José Horta Manzano
Quem achar que é birra minha provavelmente terá razão. Assim mesmo, vou botar no papel, nem que seja pra esconjurar.
Estes últimos anos, surgiu a moda de atribuir o epíteto de «presidenciável» aos que pleiteiam o cargo de presidente da República. Não é termo adequado.
Em tese, presidenciáveis somos nós todos. Todo cidadão que preencher os requisitos exigidos pela Constituição é presidenciável. Para se habilitar, o cidadão precisa:
― Ser brasileiro nato, ou seja, ter nascido com o direito à nacionalidade brasileira. Pouco importa o lugar de nascimento, desde que o neonato já tenha nascido brasileiro.
― Estar em pleno exercício dos direitos políticos
― Estar alistado como eleitor
― Ser filiado a um partido político
― Ser alfabetizado
― Ter acima de 35 anos de idade
Pronto. Como eu dizia, boa parte dos habitantes de Pindorama são presidenciáveis. O que falta à maioria é ser filiado a um partido.
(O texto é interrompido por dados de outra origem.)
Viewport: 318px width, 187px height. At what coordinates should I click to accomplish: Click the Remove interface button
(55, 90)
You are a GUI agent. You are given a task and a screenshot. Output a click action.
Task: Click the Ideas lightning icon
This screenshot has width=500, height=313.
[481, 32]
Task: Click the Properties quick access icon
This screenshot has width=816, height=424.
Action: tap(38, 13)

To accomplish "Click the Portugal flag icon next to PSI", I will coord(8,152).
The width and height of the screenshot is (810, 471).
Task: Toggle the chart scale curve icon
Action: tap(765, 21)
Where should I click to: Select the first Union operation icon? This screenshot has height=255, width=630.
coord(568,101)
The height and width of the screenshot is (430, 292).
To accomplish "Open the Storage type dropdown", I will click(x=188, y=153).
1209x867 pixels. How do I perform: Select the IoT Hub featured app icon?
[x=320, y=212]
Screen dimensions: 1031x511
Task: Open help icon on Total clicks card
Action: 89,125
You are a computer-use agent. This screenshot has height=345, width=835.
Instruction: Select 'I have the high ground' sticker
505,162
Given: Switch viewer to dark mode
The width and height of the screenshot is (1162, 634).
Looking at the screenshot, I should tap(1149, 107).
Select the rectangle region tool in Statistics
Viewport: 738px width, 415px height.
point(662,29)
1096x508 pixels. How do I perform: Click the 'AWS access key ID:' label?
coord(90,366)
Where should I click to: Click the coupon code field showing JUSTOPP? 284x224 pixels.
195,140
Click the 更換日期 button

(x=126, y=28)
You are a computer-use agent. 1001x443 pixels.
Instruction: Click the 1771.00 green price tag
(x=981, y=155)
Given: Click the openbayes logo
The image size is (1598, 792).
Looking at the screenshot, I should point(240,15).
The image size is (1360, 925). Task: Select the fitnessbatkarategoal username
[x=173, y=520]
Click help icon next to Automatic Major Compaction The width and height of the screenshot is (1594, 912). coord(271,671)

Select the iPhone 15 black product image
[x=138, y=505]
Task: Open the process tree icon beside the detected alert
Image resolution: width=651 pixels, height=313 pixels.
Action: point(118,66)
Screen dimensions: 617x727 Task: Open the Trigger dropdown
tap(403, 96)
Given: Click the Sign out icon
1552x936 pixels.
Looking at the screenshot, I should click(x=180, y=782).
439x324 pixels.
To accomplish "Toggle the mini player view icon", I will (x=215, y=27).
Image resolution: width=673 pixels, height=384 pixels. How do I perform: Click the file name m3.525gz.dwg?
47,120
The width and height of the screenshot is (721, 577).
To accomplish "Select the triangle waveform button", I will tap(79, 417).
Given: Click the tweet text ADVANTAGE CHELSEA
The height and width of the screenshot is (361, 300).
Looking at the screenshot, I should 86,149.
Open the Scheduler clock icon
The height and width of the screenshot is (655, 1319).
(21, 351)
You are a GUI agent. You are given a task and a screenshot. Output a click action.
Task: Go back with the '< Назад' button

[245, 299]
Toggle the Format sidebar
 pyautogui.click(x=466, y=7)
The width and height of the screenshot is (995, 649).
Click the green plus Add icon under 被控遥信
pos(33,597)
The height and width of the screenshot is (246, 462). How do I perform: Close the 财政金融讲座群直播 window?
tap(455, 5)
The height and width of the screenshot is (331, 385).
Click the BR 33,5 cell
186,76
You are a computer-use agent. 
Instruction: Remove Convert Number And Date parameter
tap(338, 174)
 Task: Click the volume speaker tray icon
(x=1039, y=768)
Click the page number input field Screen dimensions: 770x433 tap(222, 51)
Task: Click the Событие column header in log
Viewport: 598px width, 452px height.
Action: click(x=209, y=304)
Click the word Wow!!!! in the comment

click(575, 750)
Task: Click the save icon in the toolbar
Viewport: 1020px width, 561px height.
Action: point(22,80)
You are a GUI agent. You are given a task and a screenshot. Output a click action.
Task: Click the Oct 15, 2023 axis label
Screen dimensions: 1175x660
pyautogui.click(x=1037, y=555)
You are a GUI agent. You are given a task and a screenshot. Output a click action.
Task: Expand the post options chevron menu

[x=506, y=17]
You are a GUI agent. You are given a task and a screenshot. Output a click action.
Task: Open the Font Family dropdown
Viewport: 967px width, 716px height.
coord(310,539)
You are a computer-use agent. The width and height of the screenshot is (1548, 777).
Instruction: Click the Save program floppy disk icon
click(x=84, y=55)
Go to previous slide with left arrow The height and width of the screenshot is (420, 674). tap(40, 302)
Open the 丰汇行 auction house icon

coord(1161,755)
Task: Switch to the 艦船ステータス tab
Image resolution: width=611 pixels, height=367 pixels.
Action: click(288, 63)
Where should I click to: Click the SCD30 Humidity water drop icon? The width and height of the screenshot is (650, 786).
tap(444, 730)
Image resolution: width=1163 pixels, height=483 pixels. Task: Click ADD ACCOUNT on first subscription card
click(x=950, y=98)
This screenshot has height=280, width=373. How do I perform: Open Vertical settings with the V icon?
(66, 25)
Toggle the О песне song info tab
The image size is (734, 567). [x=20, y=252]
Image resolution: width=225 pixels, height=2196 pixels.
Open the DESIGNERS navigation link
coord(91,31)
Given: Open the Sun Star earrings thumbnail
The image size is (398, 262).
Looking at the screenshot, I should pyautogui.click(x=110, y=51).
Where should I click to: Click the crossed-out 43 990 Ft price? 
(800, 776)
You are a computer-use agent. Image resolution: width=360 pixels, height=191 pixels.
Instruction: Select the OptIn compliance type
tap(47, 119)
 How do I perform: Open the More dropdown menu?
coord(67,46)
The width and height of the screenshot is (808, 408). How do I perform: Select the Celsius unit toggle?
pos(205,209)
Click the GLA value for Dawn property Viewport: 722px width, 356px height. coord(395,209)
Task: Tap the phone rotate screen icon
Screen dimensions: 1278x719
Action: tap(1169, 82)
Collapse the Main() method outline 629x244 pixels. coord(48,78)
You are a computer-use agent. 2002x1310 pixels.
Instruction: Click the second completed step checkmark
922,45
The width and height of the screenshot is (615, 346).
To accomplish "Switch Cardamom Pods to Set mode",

Com as dezenas de partidos que temos à mão, esse é problema de solução fácil.
O que é que distingue, então, os presidenciáveis (que todos somos) daqueles que hoje debatem na tevê e amanhã vão aparecer na telinha da maquineta de votar?
Ora, minha gente, é que eles se inscreveram como candidatos, e nós, não.
Resumo da ópera
Todos os candidatos são obrigatoriamente presidenciáveis, mas nem todos os presidenciáveis são candidatos. Melhor assim.